Data provided ▸
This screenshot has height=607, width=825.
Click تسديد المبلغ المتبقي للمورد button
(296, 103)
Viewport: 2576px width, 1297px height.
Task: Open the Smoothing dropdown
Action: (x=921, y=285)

The problem ▸ Only an exact copy of the data above will do.

Written reply ▸
This screenshot has height=607, width=825.
Click تسديد المبلغ المتبقي للمورد button
(296, 103)
Viewport: 2576px width, 1297px height.
Task: Open the Smoothing dropdown
Action: (x=921, y=285)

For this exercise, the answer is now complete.